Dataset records
____________
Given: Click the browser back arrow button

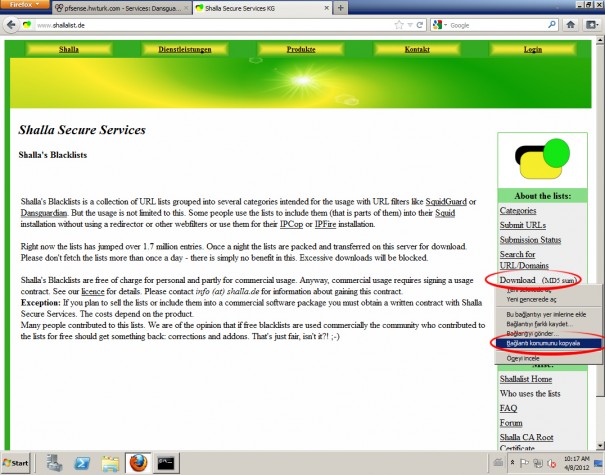Looking at the screenshot, I should tap(12, 25).
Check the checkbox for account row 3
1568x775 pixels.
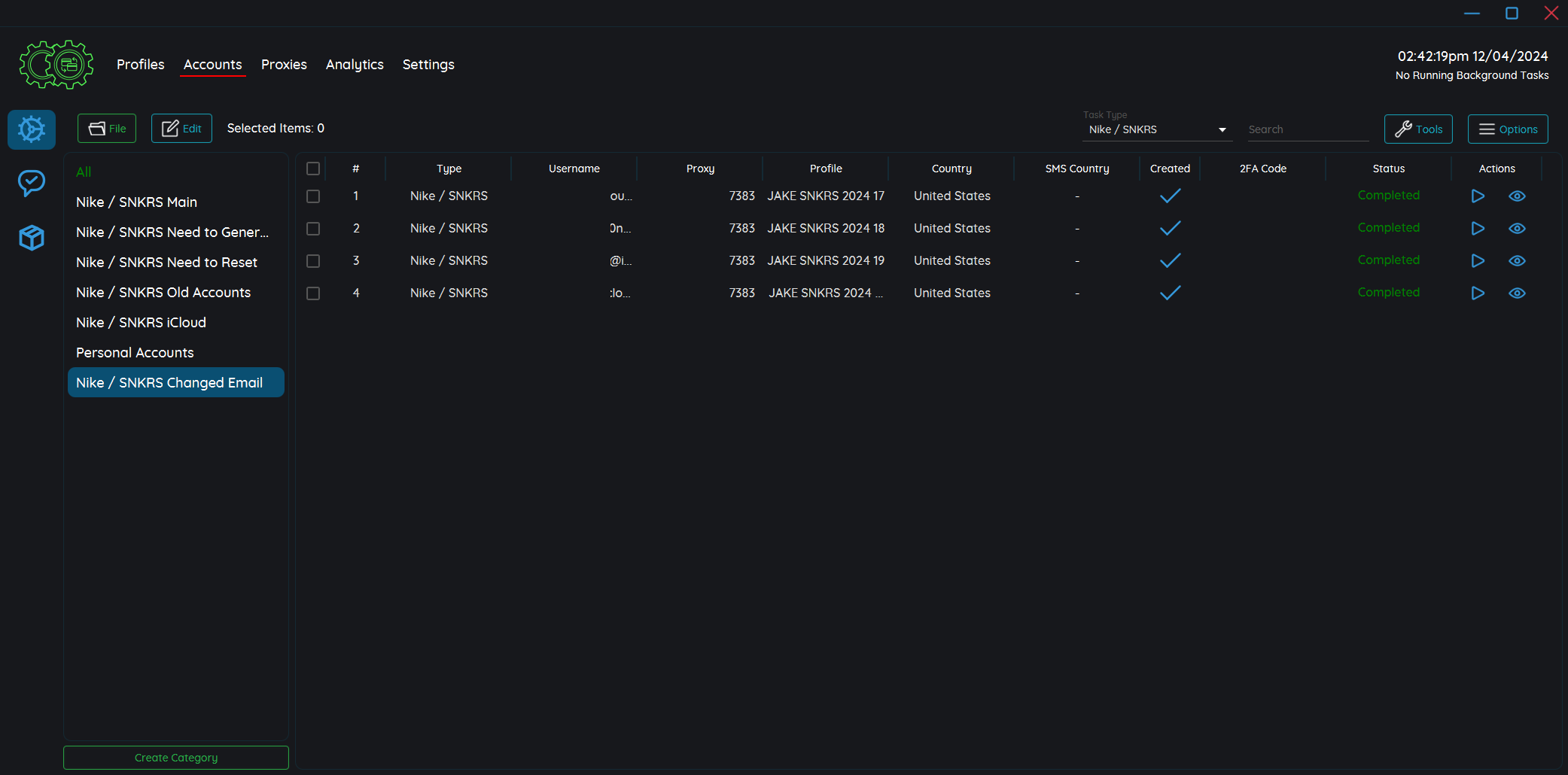[x=313, y=261]
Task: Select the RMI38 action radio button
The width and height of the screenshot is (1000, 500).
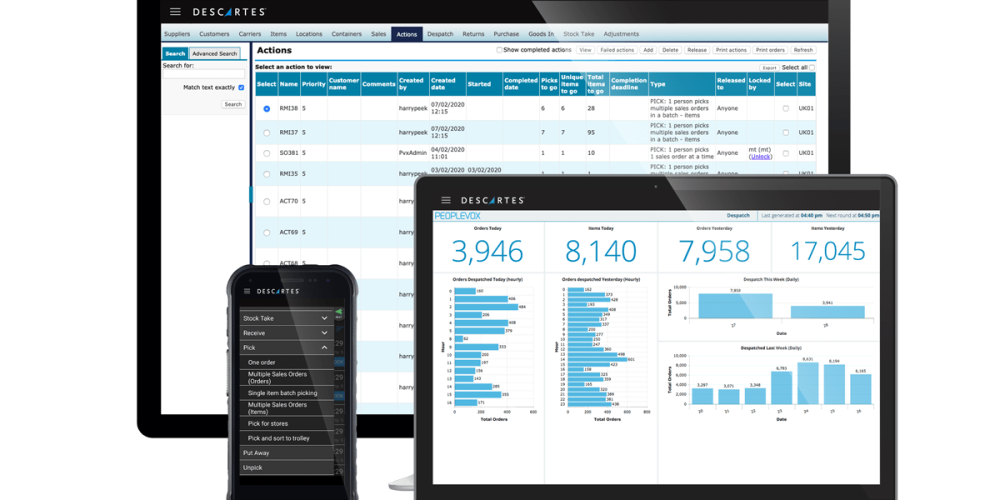Action: point(266,108)
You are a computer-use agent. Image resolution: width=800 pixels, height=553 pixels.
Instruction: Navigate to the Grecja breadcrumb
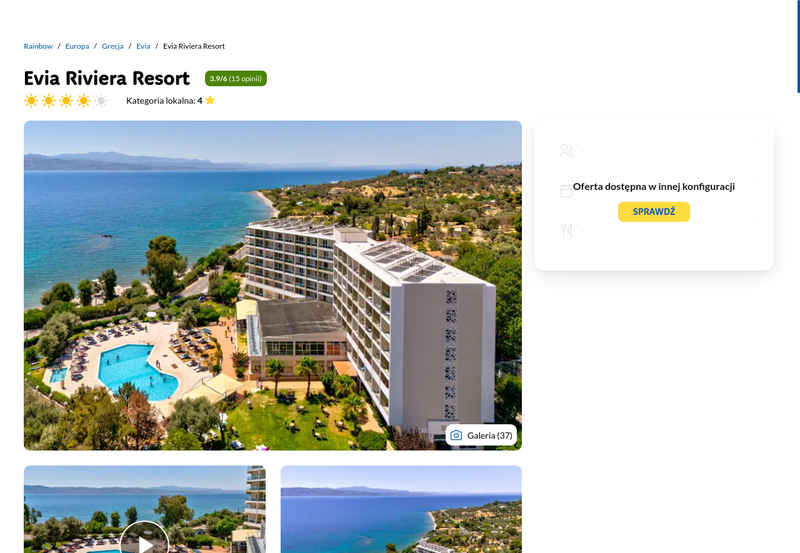point(112,46)
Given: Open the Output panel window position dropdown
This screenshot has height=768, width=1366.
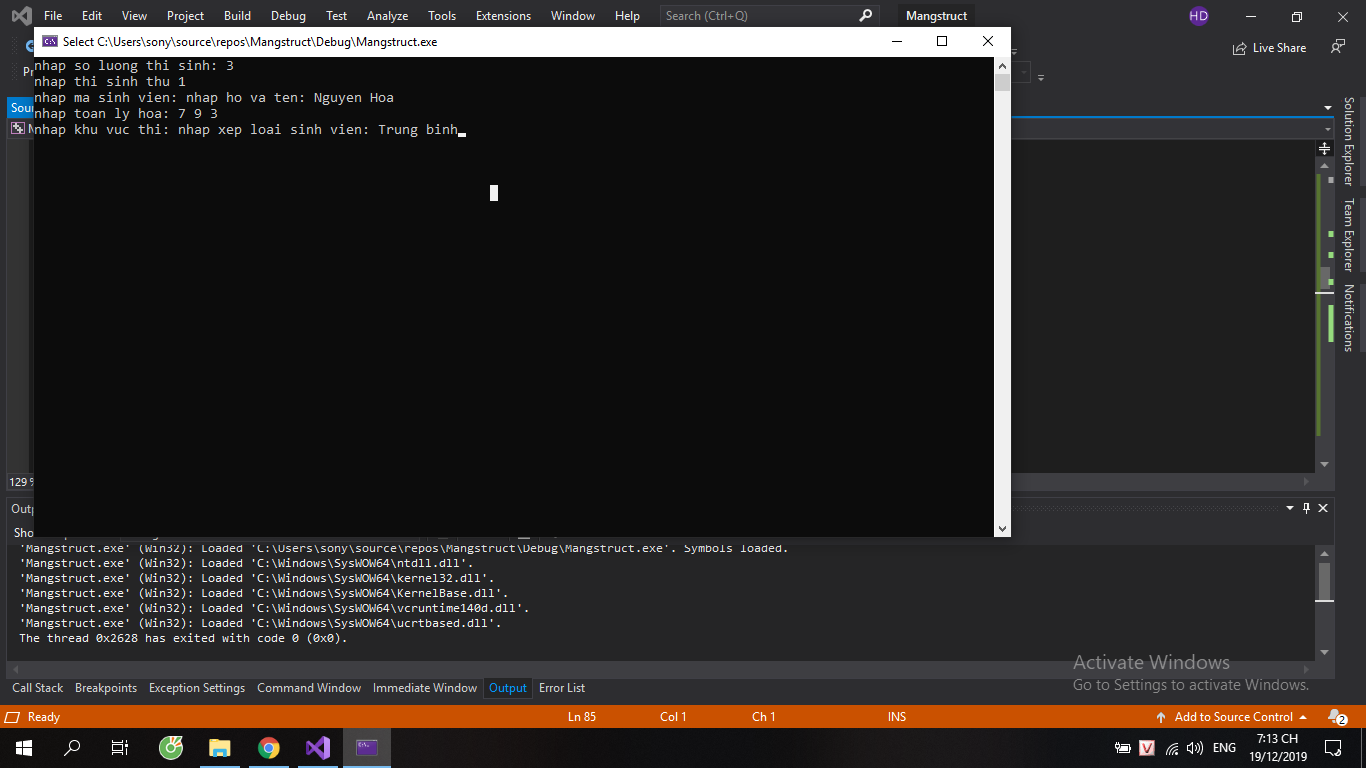Looking at the screenshot, I should click(x=1288, y=508).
____________
Reproduce only the lines from the line with "Given: Open the" to the end of the entries. Keep both ends, copy them exactly, and omit every picture.

## RESULT OF THIS EXERCISE:
Given: Open the Output panel window position dropdown
This screenshot has height=768, width=1366.
Looking at the screenshot, I should click(x=1288, y=508).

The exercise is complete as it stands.